__PAGE EXCERPT__.
━━━━━━━━━━

Unfortunately, these factors are often not present for women. Three international agreements have been put in place to protect the rights of female workers: ILO Equal Remuneration Convention (No. 100), Discrimination of Employment (No. 111), and Maternity Protection Convention (No. 183). But implementation of these conventions is mixed at best, and social conventions still disempower women in many countries. It’s still legal to discriminate against women in many parts of the world and even when women are equal under the law, the reality is often quite different.

Women also have a tradition of leading the way for change to address these issues. In March 1911, a fire broke out on the top floors of the Triangle Shirtwaist factory in New York. Of the 500 workers at the factory—mostly young women—146 died. They inspired a movement, however, that brought together suffragettes, women trade unionists and other concerned activists to create more just labor standards in the United States. A similar situation exists today in Bangladesh, and ILRF is committed to turning these tragedies into opportunity for much-needed labor reforms that lift up the voice of workers in their jobs, at the homes, and in their communities.

 

Labor rights and women’s rights are inherently entwined.

With the international attention focused on the garment industry in South Asia right now, an industry comrpised primarily of female workers, it is an important place to begin promoting women's rights at work on the ground. ILRF is thus leading an effort to advance dialogue on the role of women in the apparel industry. More than 1,500 workers died in less than eight months of 2013 in preventable factory disasters in Pakistan and Bangladesh. Nearly every major brand buying clothes in Bangladesh has now signed on to one or more high-profile, new initiatives to improve factory safety in Bangladesh, where the numbers of workers lost has been greatest. Only one of these agreements, however, requires the kinds of fundamental changes that can reform the apparel industry. The Accord on Fire and Building Safety in Bangladesh requires from signatories a binding commitment to stick with their suppliers to ensure repairs are made and safety measures put in place, with the support and oversight of local and international trade unions. ILRF is committed to encouraging more signatories to the Accord, and applying this method to other dangerous export industries in which women are disempowered.

━━━━━━━━━━

__DATA LINES__.
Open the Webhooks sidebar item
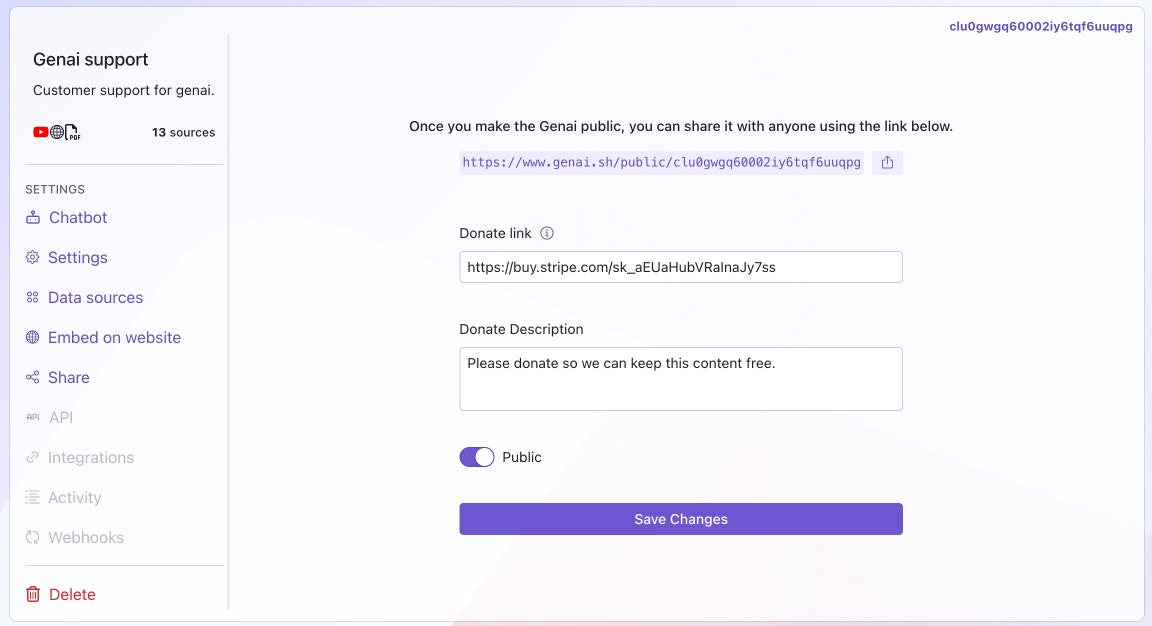1152x626 pixels. [85, 537]
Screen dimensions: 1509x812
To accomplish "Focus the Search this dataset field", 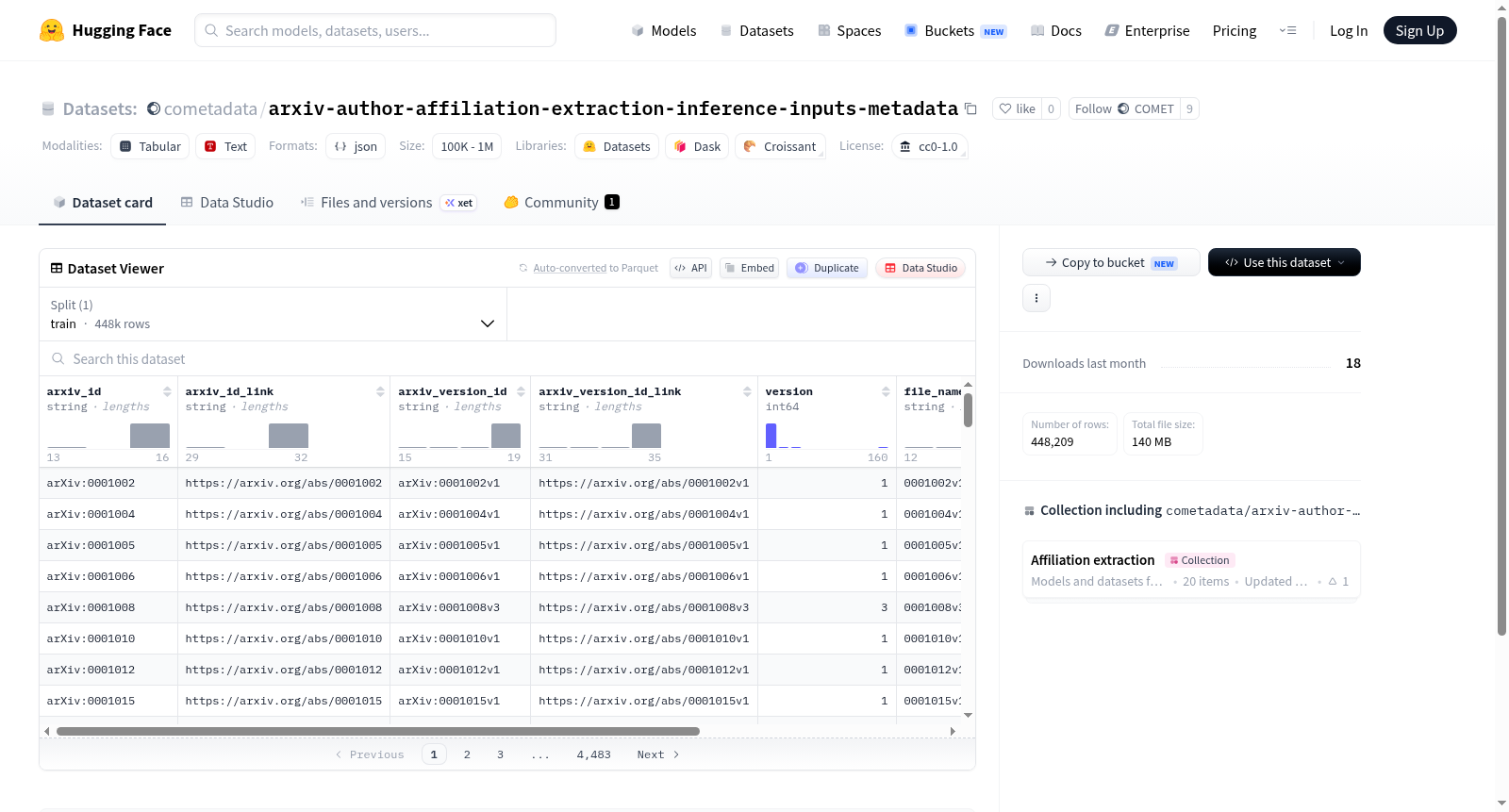I will 507,358.
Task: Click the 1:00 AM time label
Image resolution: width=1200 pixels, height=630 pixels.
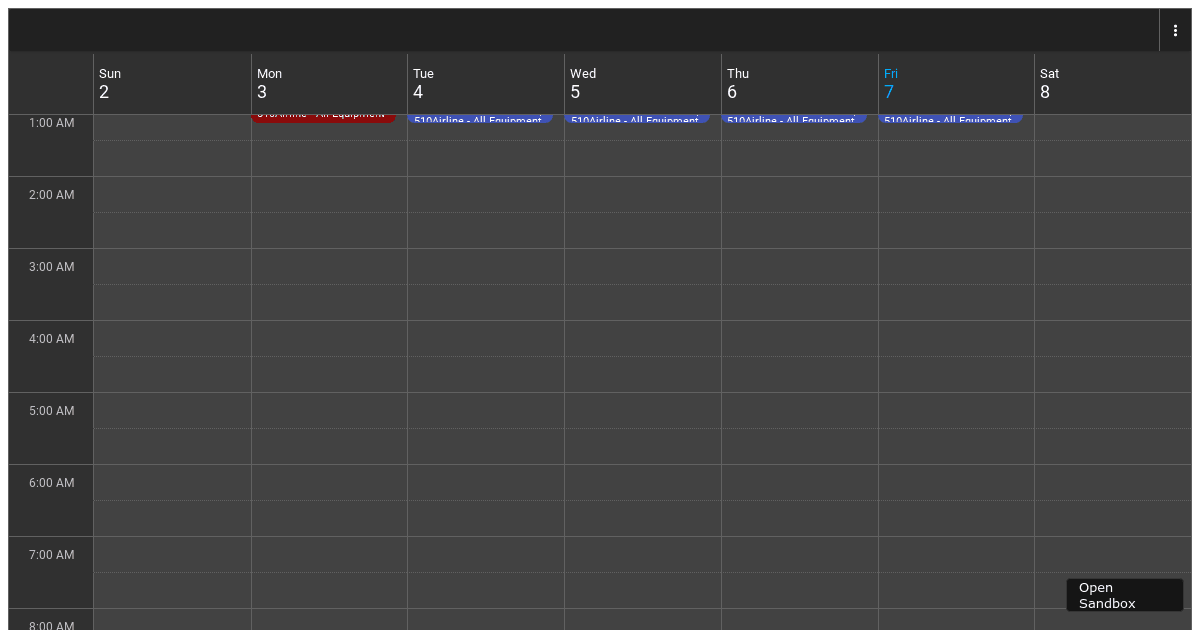Action: [x=51, y=122]
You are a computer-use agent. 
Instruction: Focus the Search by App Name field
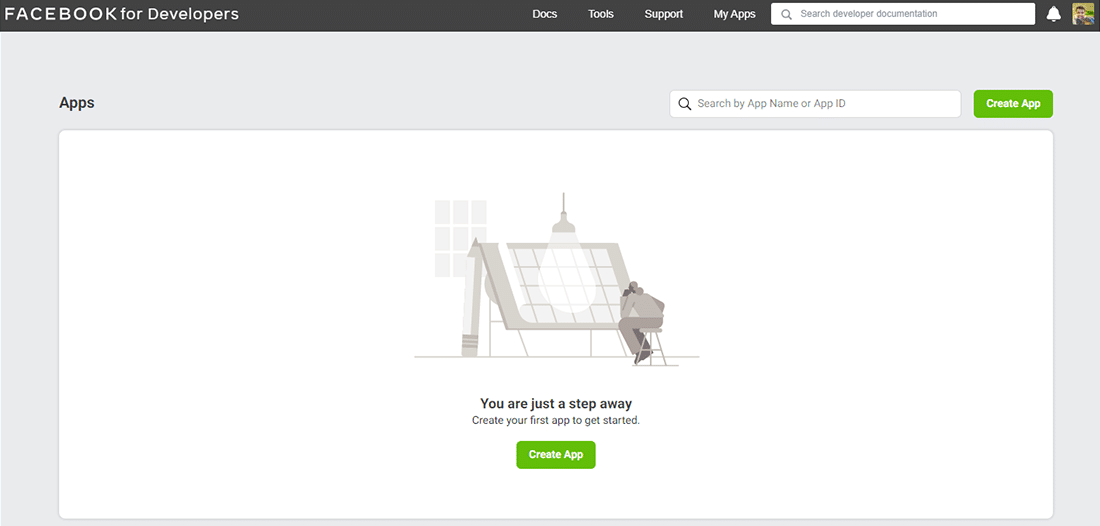(825, 104)
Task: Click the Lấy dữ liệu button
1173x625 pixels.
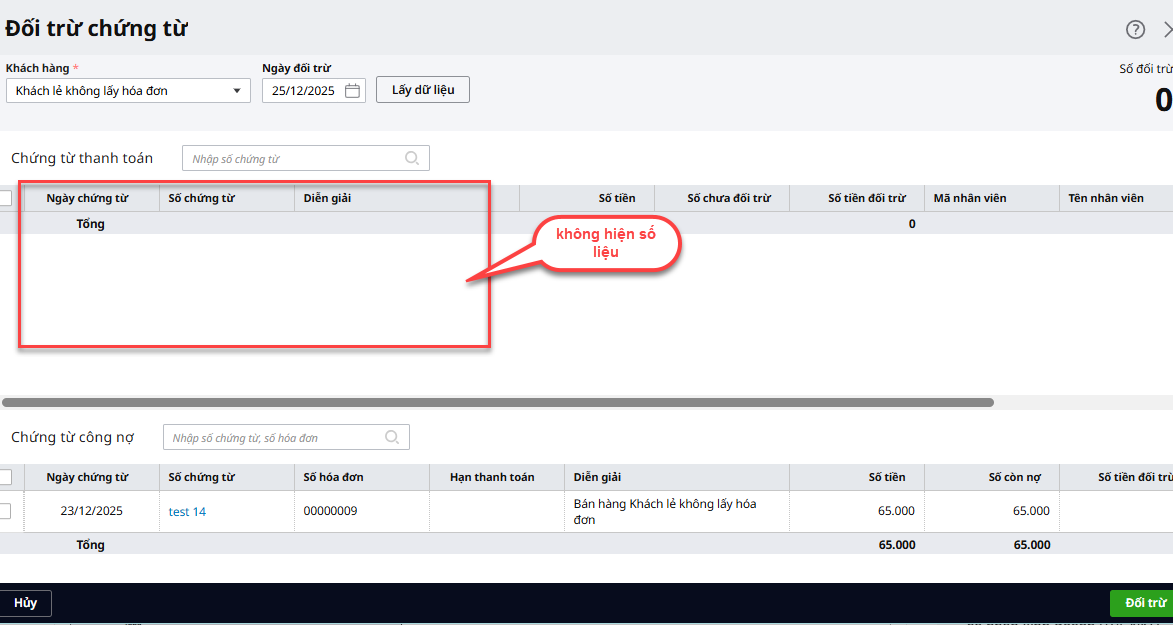Action: point(423,90)
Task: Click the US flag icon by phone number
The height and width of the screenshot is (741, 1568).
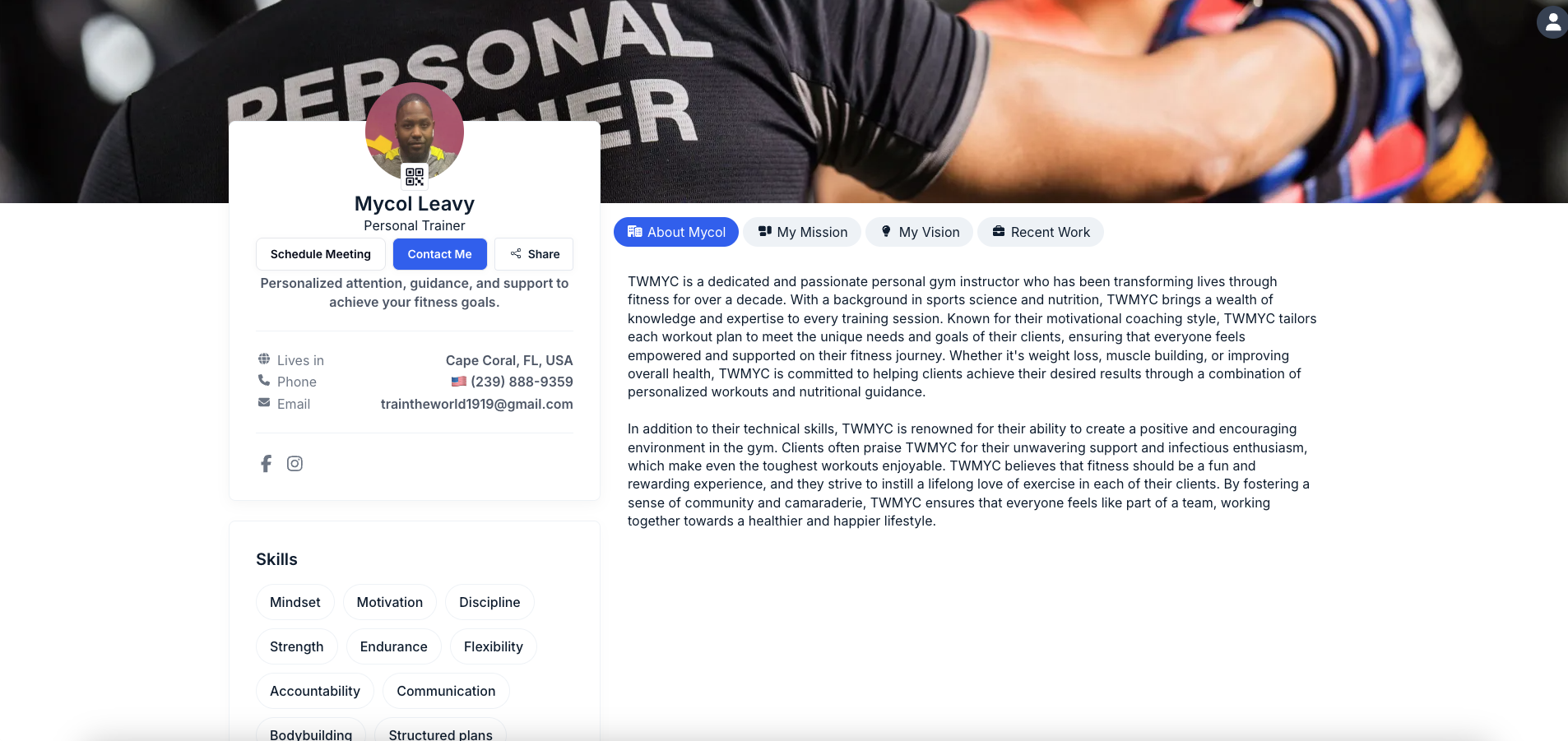Action: pos(459,382)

━━━━━━━━━━

__EXERCISES__.
1. Reproduce part of the women's labor rights passage word for word, beginning at the words "Women also have" and stopping after "in their communities.".
2. Carry on the women's labor rights passage from the point where it ends.
The records come from a separate source and have no connection to the women's labor rights passage.

__EXERCISE RESPONSES__.
1.
Women also have a tradition of leading the way for change to address these issues. In March 1911, a fire broke out on the top floors of the Triangle Shirtwaist factory in New York. Of the 500 workers at the factory—mostly young women—146 died. They inspired a movement, however, that brought together suffragettes, women trade unionists and other concerned activists to create more just labor standards in the United States. A similar situation exists today in Bangladesh, and ILRF is committed to turning these tragedies into opportunity for much-needed labor reforms that lift up the voice of workers in their jobs, at the homes, and in their communities.

2.
This effort build off a long history of ILRF work in promoting women’s rights. Since 2006, we have teamed up with partner organizations in developing countries to conduct research and develop strategic domestic work plans. In March 2012, we published the report “Women in the Honduran Melon Industry” which detailed the low wages and occupational safety risks faced by the temporary field workers in packing centers and plantations around Honduras. We followed up the study with urgent email actions. Over 4000 supporters responded, flooding the inbox of the Irish multinational fruit company Suragroh-Fyffes. The company eventually committed to a 20 percent raise for workers, full compliance with Honduran law, clean spaces for workers to eat on lunch break and at least one day off each week.

Free trade agreements: The ILRF also supports the inclusion of anti-discrimination clauses and enforceable labor rights mechanisms in NAFTA, CAFTA, the U.S.-Peru and U.S.-Panama Free Trade Agreements, the African Growth and Opportunity Act, and the Multi Fibre Agreement.